(378g) Process Design for Plasmid DNA Production Using Microbioreactors | AIChE

(378g) Process Design for Plasmid DNA Production Using Microbioreactors

Authors 

Bower, D. M. - Presenter, Massachusetts Institute of Technology
Lee, K. - Presenter, Massachusetts Institute of Technology
Ram, R. J. - Presenter, Massachusetts Institute of Technology
Prather, K. L. J. - Presenter, Massachusetts Institute of Technology


When designing a biopharmaceutical production process, a trade-off exists between the use of shake flask cultures versus bench-top bioreactors for process development. Shake flasks are relatively high throughput, but lack the monitoring and control provided by bioreactors, which are in turn more resource and time intensive.

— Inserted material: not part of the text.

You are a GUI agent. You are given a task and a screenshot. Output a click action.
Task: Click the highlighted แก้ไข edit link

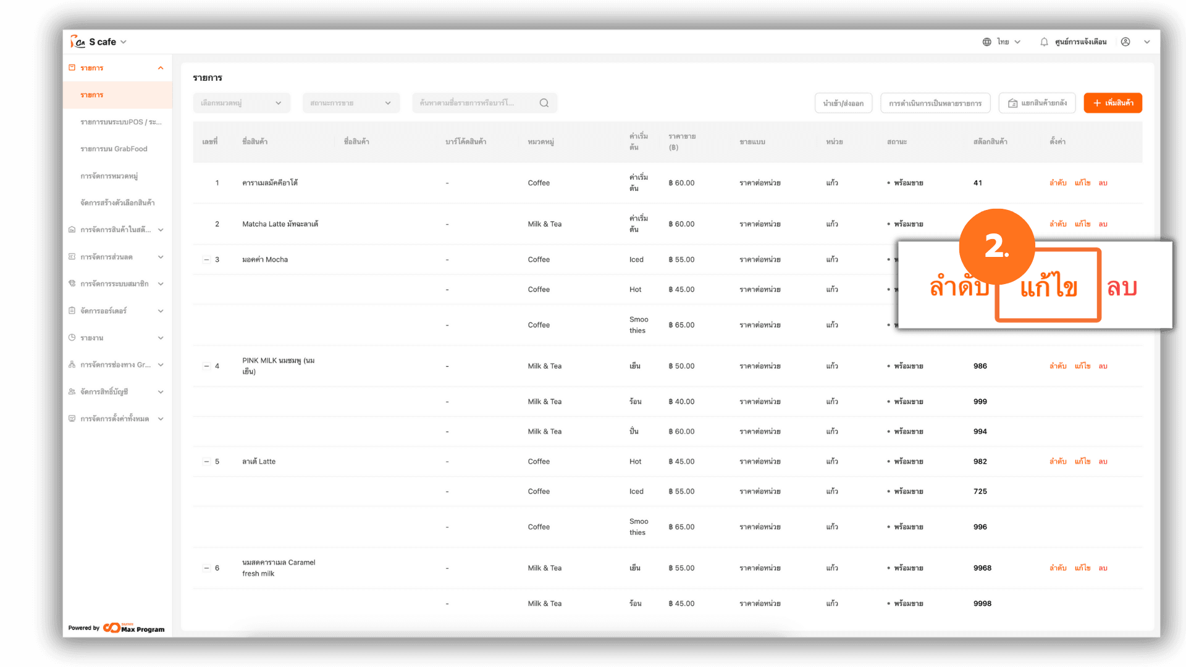pyautogui.click(x=1048, y=287)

Micro-scale bioreactors (?microbioreactors?) have the potential to combine the respective advantages of shake flasks and bioreactors in a single system. Many designs of microbioreactors have been reported in the literature for the cultivation of E. coli cells, but there have been very few applications of this technology to industrially-relevant processes. We have been using microbioreactors to study plasmid DNA production in E. coli for gene therapy and DNA vaccine applications. High-yield plasmid production generally occurs via a fed-batch process and is often induced by a temperature shift, providing complexities that can be used to demonstrate the utility of microbioreactors as a process development tool.

We have developed microbioreactors with a 1-mL working volume that contain sensors for online measurement of optical density, pH, and dissolved oxygen concentration. Temperature can also be controlled and modulated by the reactors. We have shown that the growth profile of a plasmid DNA production strain of E. coli is very similar in the microbioreactor and a shake flask (50-100 mL working volume) in rich culture medium. We have also demonstrated that temperature-inducible amplification of a pUC-based plasmid can be replicated across these scales. Plasmid DNA yield was measured from microliter-scale culture samples using a quantitative PCR assay we developed. We are currently working to run the microbioreactors in a fed-batch configuration to determine how well they mimic a bench-scale fed-batch plasmid production process.